## Begin Material supplied
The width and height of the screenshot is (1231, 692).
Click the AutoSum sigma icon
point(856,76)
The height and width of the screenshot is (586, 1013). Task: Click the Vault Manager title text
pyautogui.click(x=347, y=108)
## End Material supplied
- Set task
Output every line of the stored records above verbatim, with no changes.

- Finished exercise
The width and height of the screenshot is (1231, 692).
Click the AutoSum sigma icon
point(856,76)
The height and width of the screenshot is (586, 1013). Task: Click the Vault Manager title text
pyautogui.click(x=347, y=108)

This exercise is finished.